BONDOWOSO Pemerintah Kabupaten (Pemkab) Bondowoso kembali mencatatkan prestasi gemilang dengan meraih opini Wajar Tanpa Pengecualian (WTP) untuk yang ke-10 kalinya dari Badan Pemeriksa Keuangan (BPK) RI. Penilaian ini diserahkan oleh perwakilan BPK Provinsi Jawa Timur pada Kamis (2/5/2024).

Pj Bupati Bondowoso, Bambang Soekwanto, menghadiri acara tersebut bersama Ketua DPRD Bondowoso, Pj Sekretaris Daerah, dan Kepala Perangkat Daerah. “Prestasi ini adalah hasil dari kerja keras kita semua,” kata Bambang dalam sambutannya.

Bambang mengungkapkan rasa syukur atas pencapaian luar biasa tersebut. Baginya, opini WTP yang diraih 10 kali berturut-turut bukan hanya kebanggaan, tetapi juga tanggung jawab besar. “Ini bukti nyata komitmen kita menjalankan keuangan secara transparan,” ujarnya.

Menurut Bambang, keberhasilan ini menegaskan pengelolaan keuangan daerah Bondowoso telah memenuhi standar akuntansi yang ditetapkan. “Kita membuktikan bahwa pengelolaan keuangan dapat dijalankan dengan prinsip akuntabilitas,” ungkapnya.

Mantan Kepala Disperindag itu menegaskan bahwa pencapaian WTP bukan hal mudah, tetapi memerlukan komitmen kuat dari seluruh jajaran pemerintah daerah. “Saya sangat mengapresiasi seluruh pihak yang telah bekerja keras,” tutur Bambang.

Lebih lanjut, Bambang menjelaskan bahwa WTP mencerminkan upaya berkelanjutan Pemkab Bondowoso dalam menjaga keterbukaan keuangan. Menurutnya, prestasi ini akan menjadi inspirasi bagi daerah lain untuk lebih transparan.

“Opini WTP ini menjadi cermin bagaimana pemerintah menjalankan amanah dengan penuh tanggung jawab,” ujar Bambang. Ia pun berharap semangat kerja ini bisa terus dipertahankan pada masa mendatang.

Menurut Bambang, mempertahankan opini WTP selama 10 tahun bukan perkara sederhana. “Kita harus terus meningkatkan etos kerja agar tata kelola keuangan semakin baik,” katanya tegas.

Momentum ini, kata Bambang, diharapkan dapat mendorong peningkatan kinerja pemerintahan dalam hal pelayanan kepada masyarakat. “Kita tak boleh cepat puas.

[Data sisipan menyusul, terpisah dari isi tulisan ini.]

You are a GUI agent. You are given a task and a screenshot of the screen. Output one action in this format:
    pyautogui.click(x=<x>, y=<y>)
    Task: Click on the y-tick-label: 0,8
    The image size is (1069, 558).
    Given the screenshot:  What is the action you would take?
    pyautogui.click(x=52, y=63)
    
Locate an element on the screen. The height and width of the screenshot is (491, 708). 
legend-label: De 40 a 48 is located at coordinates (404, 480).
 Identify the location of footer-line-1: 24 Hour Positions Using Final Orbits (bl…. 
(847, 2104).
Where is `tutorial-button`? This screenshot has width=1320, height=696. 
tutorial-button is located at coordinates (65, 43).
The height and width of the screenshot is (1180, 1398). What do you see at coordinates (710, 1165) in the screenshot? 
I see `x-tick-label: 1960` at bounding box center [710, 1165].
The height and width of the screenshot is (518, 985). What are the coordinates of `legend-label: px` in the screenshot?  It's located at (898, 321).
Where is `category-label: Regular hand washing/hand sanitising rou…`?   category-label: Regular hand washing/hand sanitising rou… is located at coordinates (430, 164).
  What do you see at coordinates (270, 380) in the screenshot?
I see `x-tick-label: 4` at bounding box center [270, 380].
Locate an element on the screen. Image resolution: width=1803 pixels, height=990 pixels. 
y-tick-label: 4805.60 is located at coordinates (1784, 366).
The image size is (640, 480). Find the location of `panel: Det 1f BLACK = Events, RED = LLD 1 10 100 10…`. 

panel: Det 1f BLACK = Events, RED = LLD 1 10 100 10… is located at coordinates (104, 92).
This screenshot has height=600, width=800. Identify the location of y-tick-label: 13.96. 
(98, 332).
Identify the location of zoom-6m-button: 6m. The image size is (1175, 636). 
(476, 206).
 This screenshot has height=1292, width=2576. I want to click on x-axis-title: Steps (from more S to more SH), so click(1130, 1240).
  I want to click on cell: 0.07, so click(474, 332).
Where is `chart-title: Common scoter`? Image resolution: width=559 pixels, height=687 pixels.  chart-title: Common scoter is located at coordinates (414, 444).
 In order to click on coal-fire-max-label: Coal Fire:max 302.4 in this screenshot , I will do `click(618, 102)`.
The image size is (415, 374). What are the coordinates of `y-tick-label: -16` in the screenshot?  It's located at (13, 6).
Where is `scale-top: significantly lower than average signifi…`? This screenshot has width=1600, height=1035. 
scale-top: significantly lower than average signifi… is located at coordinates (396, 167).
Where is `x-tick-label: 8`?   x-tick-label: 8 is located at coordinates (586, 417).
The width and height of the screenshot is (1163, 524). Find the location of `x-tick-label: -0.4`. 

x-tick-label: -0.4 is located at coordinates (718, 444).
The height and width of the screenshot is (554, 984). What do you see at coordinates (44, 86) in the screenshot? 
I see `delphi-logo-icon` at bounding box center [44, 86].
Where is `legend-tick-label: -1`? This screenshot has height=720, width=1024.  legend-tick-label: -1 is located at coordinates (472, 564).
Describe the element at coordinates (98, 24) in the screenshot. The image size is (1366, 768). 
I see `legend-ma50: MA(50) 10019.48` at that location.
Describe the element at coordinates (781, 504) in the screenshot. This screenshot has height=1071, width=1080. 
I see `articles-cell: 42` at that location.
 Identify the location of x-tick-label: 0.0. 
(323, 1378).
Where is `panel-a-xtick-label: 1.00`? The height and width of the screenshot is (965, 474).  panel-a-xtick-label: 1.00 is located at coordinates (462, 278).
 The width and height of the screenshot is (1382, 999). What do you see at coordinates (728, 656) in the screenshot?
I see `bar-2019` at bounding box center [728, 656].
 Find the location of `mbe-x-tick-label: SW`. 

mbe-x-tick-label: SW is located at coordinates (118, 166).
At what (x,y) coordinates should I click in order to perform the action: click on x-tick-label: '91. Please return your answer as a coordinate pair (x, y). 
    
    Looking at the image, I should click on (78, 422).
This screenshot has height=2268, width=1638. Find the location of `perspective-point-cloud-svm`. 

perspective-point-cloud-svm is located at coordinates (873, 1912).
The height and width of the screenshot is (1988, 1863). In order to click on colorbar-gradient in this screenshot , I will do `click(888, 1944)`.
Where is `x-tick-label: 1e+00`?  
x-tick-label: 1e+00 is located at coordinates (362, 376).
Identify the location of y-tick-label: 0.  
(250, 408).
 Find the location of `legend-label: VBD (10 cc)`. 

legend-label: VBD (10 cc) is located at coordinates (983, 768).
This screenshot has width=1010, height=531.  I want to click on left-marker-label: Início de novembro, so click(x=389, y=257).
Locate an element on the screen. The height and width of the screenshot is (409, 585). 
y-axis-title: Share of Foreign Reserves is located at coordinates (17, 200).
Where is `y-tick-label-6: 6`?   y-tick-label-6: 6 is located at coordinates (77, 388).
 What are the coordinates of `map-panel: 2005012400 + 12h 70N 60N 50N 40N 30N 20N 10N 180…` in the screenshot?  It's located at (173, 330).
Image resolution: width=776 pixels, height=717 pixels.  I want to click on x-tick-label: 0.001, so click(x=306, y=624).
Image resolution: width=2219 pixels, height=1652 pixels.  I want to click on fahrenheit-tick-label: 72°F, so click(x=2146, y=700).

Prestasi ini harus menjadi motivasi untuk lebih baik,” ujarnya.

Bambang juga menekankan pentingnya sinergi antara jajaran pemerintahan dalam menjalankan program keuangan yang akuntabel. “Kolaborasi menjadi kunci utama kita dalam meraih prestasi ini,” tuturnya.

Pencapaian ini, tambahnya, membuktikan Kabupaten Bondowoso sebagai salah satu daerah dengan tata kelola keuangan yang baik. “Keberhasilan ini harus kita jadikan standar untuk mencapai prestasi yang lebih tinggi,” tandas Bambang.

Dengan meraih opini WTP ke-10, Bondowoso tak hanya membanggakan warganya, tetapi juga menjadi contoh bagi pemerintah daerah lain. “Mari kita jadikan ini sebagai inspirasi menjaga akuntabilitas,” tutup Bambang.